Industry receives training to fight child sex tourism threat
September 8, 2014
Child sex tourism haunts many Southeast Asian states and while there are few signs of it yet in Myanmar there are fears that with tourism booming it is only a matter of time before sex tourists arrive.
One NGO, called The Code – short for the Code of Conduct for the Protection of Children from Sexual Exploitation in Travel and Tourism – held an explanatory forum at Yangon’s Sule Shangri-La in May to discuss the issue.
Officials from the Ministry of Hotel and Tourism, Myanmar Tourism Federation (MTF) and local tourism companies received training on how to spot one sign of likely abuse: hotel clients taking local children back to their rooms.
“They really aim to teach what child sex tourism is [and] how to protect children by giving training. For example, if the tourists come with a girl or boy under 18 the hotel staff can catch him,” said U Kyaw Min Htin, the federation’s joint secretary general.
Even in big cities like Yangon, few tourism operators are aware of the threat of child sex tourism, he said.
“Our country has a law for child sex crime. We can report suspected cases to the authorities if tourists come to the hotel with a child,” he added.
But the dangers are there, according to The Code. The group’s engagement and awareness manager, Patchareeboon Sakulpitakphon, told The Myanmar Times by email that The Code conducted an assessment in Yangon, Nay Pyi Taw, Bagan and Mandalay in 2013 that children linked to travel and tourism are at risk of sexual exploitation in Myanmar.
“Our message is that child protection is a part of responsible and sustainable tourism. We strongly believe that tourism development that invests in child protection now will in the long run protect both Myanmar’s children and [Myanmar] as a valuable family tourism destination,” she said.
Aside from training for industry representatives to head off child sex tourism, The Code also provides information on children’s rights to travellers and industry representatives, and encourage hoteliers and tour operators to state in their marketing that they’re taking steps to combat child sex tourism.
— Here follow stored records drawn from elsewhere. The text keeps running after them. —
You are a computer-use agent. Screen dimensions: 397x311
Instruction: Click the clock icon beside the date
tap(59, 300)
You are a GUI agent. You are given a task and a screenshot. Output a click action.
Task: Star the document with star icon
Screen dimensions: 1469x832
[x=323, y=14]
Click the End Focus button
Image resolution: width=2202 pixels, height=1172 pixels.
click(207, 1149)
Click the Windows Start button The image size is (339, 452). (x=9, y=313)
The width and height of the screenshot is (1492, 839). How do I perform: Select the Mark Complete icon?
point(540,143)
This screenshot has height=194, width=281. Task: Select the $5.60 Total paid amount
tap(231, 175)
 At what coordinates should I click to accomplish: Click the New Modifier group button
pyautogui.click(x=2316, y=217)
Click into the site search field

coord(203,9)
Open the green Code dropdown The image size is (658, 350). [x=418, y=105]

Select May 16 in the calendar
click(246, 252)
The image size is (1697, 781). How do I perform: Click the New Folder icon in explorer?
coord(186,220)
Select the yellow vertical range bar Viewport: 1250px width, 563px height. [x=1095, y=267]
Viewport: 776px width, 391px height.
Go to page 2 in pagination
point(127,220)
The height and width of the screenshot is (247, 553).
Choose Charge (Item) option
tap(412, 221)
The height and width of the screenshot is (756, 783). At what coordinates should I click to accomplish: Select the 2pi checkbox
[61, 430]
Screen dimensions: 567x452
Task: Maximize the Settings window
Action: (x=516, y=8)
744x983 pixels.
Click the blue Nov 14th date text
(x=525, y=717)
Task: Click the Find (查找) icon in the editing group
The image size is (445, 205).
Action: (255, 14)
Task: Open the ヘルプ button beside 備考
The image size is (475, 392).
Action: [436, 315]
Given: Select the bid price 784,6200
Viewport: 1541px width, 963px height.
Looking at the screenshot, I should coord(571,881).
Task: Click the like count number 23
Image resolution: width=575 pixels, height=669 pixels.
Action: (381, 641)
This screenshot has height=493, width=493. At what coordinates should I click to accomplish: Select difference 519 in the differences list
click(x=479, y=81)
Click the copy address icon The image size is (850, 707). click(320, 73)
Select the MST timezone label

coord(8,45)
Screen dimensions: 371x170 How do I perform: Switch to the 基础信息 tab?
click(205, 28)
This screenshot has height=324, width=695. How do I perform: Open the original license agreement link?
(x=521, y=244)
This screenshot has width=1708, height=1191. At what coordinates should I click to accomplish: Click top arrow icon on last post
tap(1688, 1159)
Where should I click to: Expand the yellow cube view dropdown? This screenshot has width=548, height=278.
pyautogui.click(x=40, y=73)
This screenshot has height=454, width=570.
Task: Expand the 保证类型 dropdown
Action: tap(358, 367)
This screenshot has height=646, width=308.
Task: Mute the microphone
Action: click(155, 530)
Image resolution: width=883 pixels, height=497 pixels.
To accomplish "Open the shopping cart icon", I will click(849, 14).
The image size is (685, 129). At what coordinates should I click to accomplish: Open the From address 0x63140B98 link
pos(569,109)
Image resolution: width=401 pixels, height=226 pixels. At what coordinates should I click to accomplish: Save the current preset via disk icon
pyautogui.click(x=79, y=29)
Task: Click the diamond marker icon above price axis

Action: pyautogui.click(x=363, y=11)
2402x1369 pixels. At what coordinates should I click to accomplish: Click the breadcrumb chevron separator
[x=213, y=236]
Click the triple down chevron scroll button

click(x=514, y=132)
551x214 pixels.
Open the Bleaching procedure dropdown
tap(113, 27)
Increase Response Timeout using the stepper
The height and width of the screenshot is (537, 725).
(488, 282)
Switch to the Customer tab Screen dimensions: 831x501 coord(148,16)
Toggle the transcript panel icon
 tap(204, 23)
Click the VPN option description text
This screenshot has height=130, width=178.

The criminal nature of child sex tourism makes it hard to monitor. Despite the lack of reliable statistics, several Southeast Asian countries, particularly Cambodia, are thought to attract significant numbers of child sex tourists.
Myanmar has not yet developed a similar reputation but one tour operator who has worked in the industry for 17 years said it could happen if the industry and authorities are not vigilant.
U Nay Lin Htike said that the lack of knowledge about child sex tourism meant people in many areas of Myanmar may not realize that untoward behavior is taking place.
He described one case at Inle lake where a tourist took photos of boys bathing naked at Inle Lake and asked them to pose in different positions.
“Locals saw him [and thought] that it was a joke while he was taking photos of those boys. They don’t know why he took such photos,” he said. “Actually it is not a joke as they thought.”